Another point of risk within the supply chain – one that can either gain or surrender competitive advantage depending on approach – are supplier payment terms. Thanks to mounting economic pressures, many companies are being forced to reexamine their payment terms with suppliers and extend them to align with industry benchmarks. Without a way to mitigate the negative impact, many suppliers are pushing back. This has the potential to wreak havoc on supplier relationships as well as weaken the financial health of both buyers and suppliers.
Fortunately, supply chain finance can help companies solve both issues. Giving suppliers a way to get paid early and for the full amount of the invoice due makes it easier for suppliers to accept longer payment terms that will improve the buyer’s cash flow.
4. Improvement across key financial metrics
Extending supplier payment terms can materially impact key financial metrics like cash flow, DPO, corporate debt, interest expense, leverage ratios, EBITDA and enterprise value.
By having more working capital available to navigate disruption with agility and invest in strategic growth initiatives, companies can increase their competitive strength.
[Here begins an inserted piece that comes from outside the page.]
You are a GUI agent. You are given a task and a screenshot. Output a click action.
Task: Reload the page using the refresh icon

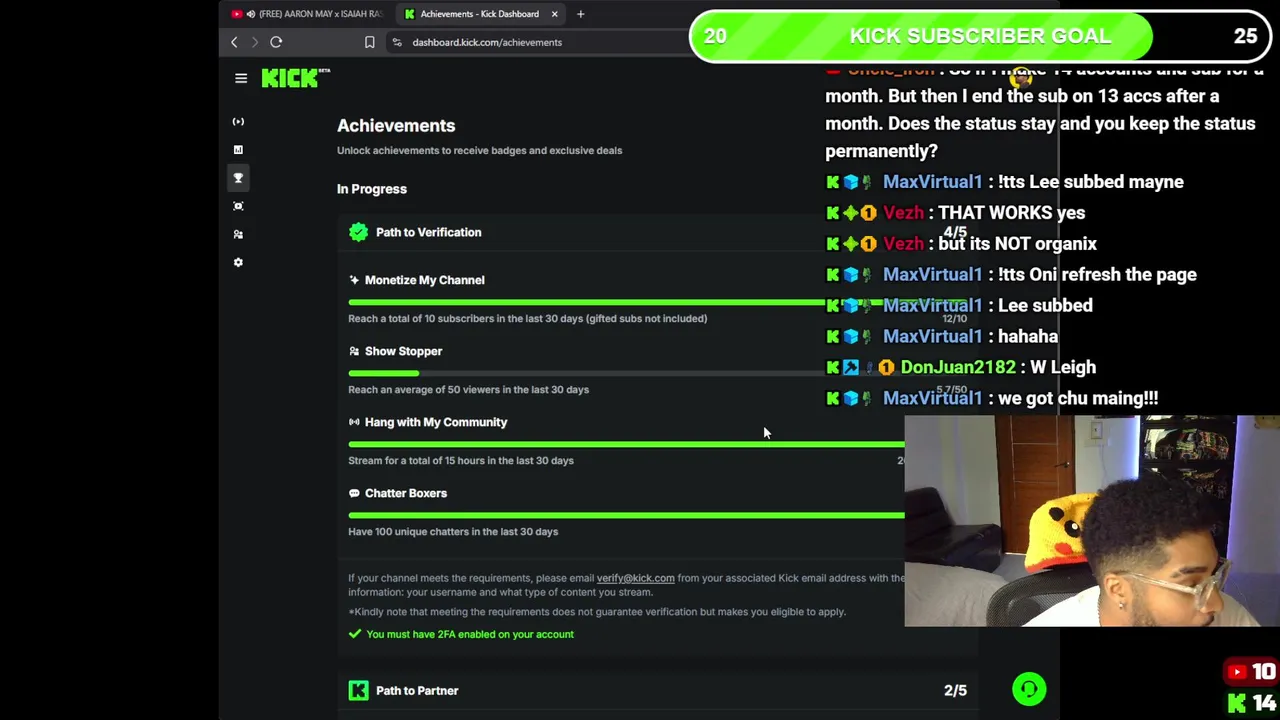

Although it should be noted that not every company is interested in drastically extending supplier payment terms, even modest extensions (which there still seems to be an appetite for) can deliver significant financial health benefits.
Supply chain finance can play a star role in successfully executing a supplier payment term extension through providing suppliers access to early payment – typically weeks earlier than specified in pre-extension terms.